Judge Refuses Injunction To Stop Sacred Oak Flat Land Give Away And Destruction

FOR IMMEDIATE RELEASE:

February 12, 2021
Phoenix, AZ – This afternoon, U.S. District Court Judge Steven Logan denied Apache Stronghold’s request for an injunction preventing the giveaway and destruction of sacred Oak Flat to Rio Tinto/Resolution Copper.
Judge Logan said that Apache Stronghold has no right to ask the Court for help because they are not an officially designated a “sovereign nation.” Judge Logan said that the U.S. Government has no Trust Responsibility to the Apache even though their Treaty of 1852 says,
“the government of the United States shall so legislate and act as to secure the permanent prosperity and happiness of said Indians.”
In reaching this conclusion, the Judge quoted a case saying,
“The exclusive right of the United States to extinguish Indian title has never been doubted.

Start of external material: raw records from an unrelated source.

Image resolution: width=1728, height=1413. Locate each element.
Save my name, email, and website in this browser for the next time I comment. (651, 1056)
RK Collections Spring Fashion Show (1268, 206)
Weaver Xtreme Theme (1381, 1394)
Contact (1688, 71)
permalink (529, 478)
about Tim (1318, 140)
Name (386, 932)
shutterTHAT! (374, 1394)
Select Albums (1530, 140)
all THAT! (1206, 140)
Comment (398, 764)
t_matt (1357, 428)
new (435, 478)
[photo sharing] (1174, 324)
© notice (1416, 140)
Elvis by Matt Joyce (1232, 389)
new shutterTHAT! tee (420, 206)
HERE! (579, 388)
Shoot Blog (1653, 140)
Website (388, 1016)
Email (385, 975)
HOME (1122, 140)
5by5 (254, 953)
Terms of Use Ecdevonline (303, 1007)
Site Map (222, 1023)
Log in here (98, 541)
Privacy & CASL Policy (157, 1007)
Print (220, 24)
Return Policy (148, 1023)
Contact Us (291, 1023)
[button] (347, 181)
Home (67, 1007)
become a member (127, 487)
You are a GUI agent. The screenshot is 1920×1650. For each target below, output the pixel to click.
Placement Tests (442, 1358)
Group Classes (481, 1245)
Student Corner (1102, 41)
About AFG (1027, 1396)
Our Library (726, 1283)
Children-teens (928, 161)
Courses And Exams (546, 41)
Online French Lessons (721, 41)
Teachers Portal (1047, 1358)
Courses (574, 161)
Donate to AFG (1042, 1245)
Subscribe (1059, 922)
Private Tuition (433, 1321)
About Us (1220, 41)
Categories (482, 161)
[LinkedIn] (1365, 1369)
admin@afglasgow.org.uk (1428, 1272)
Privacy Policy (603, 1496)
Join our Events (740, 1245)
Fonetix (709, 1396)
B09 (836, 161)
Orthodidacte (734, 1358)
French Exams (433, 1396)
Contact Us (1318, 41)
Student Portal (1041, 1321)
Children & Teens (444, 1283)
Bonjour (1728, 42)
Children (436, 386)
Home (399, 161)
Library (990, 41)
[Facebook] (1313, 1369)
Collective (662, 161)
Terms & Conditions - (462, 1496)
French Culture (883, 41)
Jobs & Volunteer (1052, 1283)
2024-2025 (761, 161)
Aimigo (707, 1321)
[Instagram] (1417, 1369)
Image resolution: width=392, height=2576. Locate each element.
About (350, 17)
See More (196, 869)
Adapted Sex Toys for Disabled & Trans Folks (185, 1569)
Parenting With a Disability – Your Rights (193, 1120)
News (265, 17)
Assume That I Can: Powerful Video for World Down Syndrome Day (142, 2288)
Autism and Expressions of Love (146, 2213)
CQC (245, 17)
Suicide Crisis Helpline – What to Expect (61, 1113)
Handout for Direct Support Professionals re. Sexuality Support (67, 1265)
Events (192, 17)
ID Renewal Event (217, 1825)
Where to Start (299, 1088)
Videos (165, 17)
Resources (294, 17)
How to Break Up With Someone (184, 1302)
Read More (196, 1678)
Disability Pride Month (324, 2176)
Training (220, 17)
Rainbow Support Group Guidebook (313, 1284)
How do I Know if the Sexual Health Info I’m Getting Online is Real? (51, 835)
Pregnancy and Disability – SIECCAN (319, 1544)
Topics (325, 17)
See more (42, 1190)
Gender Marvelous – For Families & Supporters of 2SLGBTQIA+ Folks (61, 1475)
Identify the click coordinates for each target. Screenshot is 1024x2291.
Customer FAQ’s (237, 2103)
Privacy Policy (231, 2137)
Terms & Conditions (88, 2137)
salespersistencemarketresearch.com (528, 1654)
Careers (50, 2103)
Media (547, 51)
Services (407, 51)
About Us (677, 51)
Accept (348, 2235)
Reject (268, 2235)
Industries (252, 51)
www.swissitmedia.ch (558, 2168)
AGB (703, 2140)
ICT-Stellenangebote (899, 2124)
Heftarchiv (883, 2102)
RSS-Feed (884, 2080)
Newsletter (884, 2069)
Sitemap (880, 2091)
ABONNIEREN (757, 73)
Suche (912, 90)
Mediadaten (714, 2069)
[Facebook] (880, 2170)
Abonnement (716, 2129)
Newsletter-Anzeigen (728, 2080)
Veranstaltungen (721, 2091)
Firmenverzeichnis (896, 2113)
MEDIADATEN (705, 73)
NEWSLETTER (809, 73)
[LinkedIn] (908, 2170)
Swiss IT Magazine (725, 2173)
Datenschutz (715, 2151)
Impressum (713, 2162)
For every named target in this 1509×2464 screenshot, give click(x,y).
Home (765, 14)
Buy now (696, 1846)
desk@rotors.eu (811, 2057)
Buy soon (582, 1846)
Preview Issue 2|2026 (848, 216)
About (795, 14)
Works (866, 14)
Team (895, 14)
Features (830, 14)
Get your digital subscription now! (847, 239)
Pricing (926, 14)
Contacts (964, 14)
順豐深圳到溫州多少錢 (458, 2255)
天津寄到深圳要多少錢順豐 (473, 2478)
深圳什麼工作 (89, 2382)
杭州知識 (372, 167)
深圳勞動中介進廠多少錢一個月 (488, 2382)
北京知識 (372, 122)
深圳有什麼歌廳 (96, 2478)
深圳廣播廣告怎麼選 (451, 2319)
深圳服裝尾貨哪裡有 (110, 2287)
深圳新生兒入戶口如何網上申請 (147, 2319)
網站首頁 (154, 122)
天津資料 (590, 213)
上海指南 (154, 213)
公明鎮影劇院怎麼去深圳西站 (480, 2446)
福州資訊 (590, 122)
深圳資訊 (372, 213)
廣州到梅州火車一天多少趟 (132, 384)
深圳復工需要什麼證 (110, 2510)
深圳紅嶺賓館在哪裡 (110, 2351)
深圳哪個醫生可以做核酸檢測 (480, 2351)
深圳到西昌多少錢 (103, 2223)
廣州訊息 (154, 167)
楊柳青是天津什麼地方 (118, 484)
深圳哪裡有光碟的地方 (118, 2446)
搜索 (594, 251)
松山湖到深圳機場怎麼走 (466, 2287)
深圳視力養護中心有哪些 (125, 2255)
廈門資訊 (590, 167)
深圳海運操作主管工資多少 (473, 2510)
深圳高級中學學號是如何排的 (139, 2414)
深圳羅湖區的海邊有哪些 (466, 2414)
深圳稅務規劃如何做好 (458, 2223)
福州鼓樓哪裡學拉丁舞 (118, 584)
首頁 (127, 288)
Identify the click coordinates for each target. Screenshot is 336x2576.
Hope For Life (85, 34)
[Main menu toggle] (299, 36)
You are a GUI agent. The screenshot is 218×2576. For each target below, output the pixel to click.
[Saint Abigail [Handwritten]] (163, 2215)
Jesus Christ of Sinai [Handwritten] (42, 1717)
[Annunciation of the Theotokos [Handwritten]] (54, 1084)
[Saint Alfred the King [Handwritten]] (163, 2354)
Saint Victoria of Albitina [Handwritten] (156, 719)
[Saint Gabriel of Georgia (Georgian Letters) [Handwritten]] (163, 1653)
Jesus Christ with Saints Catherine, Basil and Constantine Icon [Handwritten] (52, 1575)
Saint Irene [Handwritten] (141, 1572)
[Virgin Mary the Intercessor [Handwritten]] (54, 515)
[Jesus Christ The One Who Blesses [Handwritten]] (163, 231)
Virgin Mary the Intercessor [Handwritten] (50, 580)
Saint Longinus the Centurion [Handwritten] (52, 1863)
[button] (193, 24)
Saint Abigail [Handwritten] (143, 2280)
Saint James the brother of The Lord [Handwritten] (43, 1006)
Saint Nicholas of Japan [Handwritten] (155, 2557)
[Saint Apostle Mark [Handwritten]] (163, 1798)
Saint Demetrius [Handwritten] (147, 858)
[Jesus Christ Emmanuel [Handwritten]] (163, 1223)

And whether it be done by treaty, by the sword, by purchase, by the exercise of complete dominion adverse to the right of occupancy, or otherwise, its justness is not open to inquiry in the courts.”
Judge Logan also concluded that the complete destruction of Oak Flat, turning it into a two mile wide crater over a thousand feet deep, and eliminating the Apache ability to practice their religion” is not a “substantial burden” on the Apache because they are not being “coerced to act contrary to their religious beliefs by the threat of civil or criminal sanctions” even though after Oak Flat becomes private property on March 11, Apaches praying there will be subject to arrest and prosecution for criminal trespass.
“We are very disappointed, but we are not giving up and are excited to appeal to a higher Court and to prove our points where we disagree,”
said Apache Stronghold leader and former San Carlos Apache Tribal Chairman Dr. Wendsler Nosie, Sr.
“To say that we are not being coerced is not accurate as I am living there, we are praying there, yet if Rio Tinto gets Chi’chil Bildagoteel and the land becomes private property on March 11, we will be arrested for criminal trespass on our own Sacred Land.”
Judge Logan also said that the U.S. Supreme Court case Hobby Lobby does not apply because “the Court considered the discrete issue of whether corporate entities could be considered ‘persons’…”; however, the Supreme Court ruling protected individuals, saying that “[i]t requires the Hahns and Greens to engage in conduct that seriously violates their sincere religious belief…” and “[i]f they and their companies refuse to provide contraceptive coverage, they face severe economic consequences.”
“We don’t understand how the Court can protect that the Hahns and Greens in Hobby Lobby from a government action ‘that seriously violates their sincere religious belief,’ when the Court does not protect us as our sacred Chi’chil Bildagoteel is about to be destroyed, our Deities killed and our Apache religion lost forever?” added Dr. Nosie.
“Is this what the Court considers a compelling government interest?”